Terrorismo, era pronto a colpire in Italia il marocchino appena espulso

Abbiamo il terrorismo in casa. Il tunisino residente a Edolo, nel Bresciano, espulso e partito questa mattina con un volo per Tunisi, “a metà novembre 2016 aveva ricevuto indicazioni, da persona a lui nota, di compiere attentati in Italia simili a quelli compiuti in Francia e in Belgio, per ritorsione contro le operazioni dell’Italia in Libia”. Lo precisa il Viminale in una nota citando i risultati di “attività investigative, operate anche con la collaborazione internazionale e dei servizi di intelligence”. 
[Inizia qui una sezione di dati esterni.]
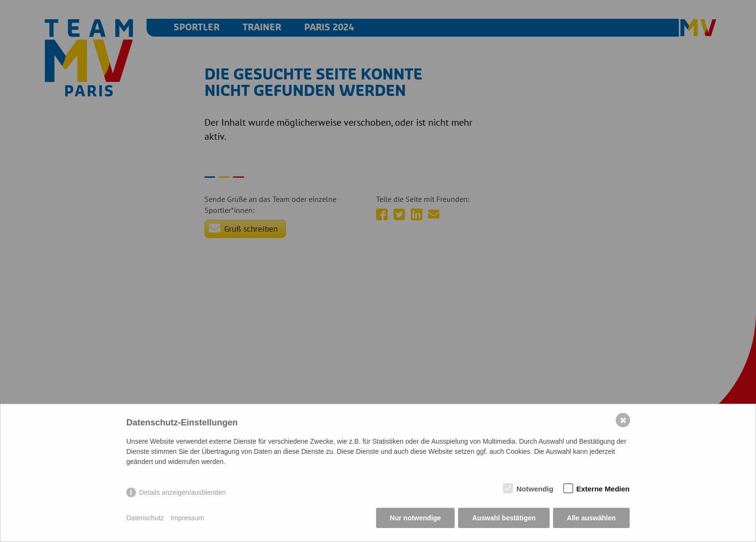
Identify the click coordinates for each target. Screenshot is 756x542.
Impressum (187, 518)
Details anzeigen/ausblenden (183, 492)
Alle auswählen (591, 518)
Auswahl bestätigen (503, 518)
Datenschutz (145, 518)
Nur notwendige (416, 518)
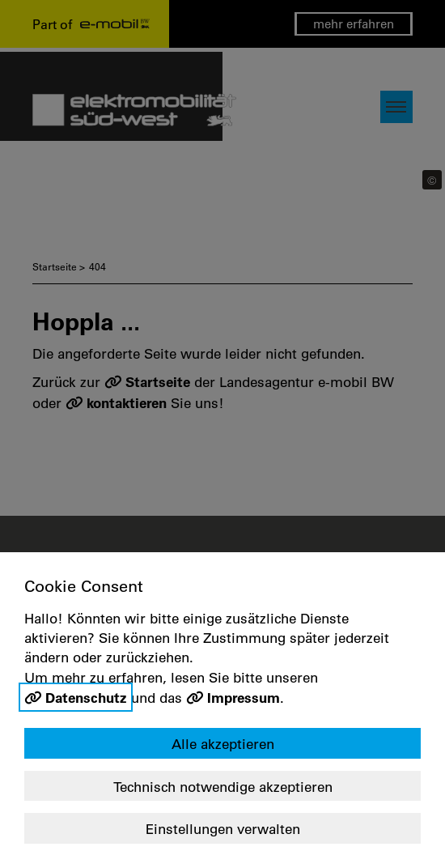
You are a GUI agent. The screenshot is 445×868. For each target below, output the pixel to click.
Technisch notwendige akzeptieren (222, 786)
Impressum (244, 697)
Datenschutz (86, 697)
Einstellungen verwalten (222, 828)
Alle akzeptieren (222, 743)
Il marocchino pronto a unirsi allo Stato islamico

 “Le indagini di polizia – riferisce il Viminale precisando che l’espulsione è stata decisa per “motivi di sicurezza dello Stato” – hanno documentato che lo straniero era collegato a un foreign fighter marocchino, già domiciliato nel milanese, con il quale era in contatto tramite social network. Rientrato in Italia il 15 agosto scorso, dopo un prolungato periodo in Tunisia, “aveva manifestato chiari indicatori di radicalizzazione”. Inoltre, il tunisino espulso, che ha 23 anni, “aveva manifestato l’intenzione di lasciare l’Italia quanto prima per unirsi allo Stato Islamico”. Con il provvedimento eseguito salgono a 132 gli espulsi con accompagnamento in frontiera dal gennaio 2015, di cui 66 dal 1° gennaio 2016.
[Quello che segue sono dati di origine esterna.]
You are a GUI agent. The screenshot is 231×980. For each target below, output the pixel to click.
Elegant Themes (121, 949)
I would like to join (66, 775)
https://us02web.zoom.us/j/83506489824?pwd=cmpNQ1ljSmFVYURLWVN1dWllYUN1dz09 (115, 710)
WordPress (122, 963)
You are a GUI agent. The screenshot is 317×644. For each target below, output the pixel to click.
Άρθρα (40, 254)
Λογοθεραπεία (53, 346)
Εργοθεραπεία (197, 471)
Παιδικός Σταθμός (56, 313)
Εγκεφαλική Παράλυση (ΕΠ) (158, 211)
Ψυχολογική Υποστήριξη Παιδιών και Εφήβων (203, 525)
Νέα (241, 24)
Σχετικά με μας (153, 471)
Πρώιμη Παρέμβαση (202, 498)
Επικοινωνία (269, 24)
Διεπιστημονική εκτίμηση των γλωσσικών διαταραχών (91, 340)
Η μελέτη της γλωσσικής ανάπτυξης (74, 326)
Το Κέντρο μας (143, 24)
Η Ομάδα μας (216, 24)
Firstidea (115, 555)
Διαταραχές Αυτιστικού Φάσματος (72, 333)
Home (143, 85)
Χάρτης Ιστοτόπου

In Italia c’è chi offre supporto logistico al terrorismo

“L’Italia non è soltanto un passaggio per i terroristi. Nel nostro paese c’è chi offre supporto logistico agli autori delle stragi, dando loro documenti, rifugi, case”, Lo dice in un’intervista a Repubblica Franco Roberti, il procuratore nazionale antiterrorismo. “Se fino a oggi nulla è accaduto in Italia non è stato soltanto caso o fortuna. Molti dei possibili terroristi che sono stati arrestati o espulsi sarebbero stati pronti nel giro di poco a compiere atti violenti. Li abbiamo fermati mentre si stava compiendo il loro percorso di radicalizzazione. La prevenzione ha funzionato”. Secondo gli inquirenti non avrebbe nessun legame con l’attentatore di Berlino il 22enne tunisino che è stato espulso nell’ambito di un’operazione condotta dalla Digos di Milano. Il giovane, residente da un po’ di tempo in Valle Camonica a Edolo, è accusato di propaganda jihadista in rete. Da tempo era finito nel mirino delle forze dell’ordine.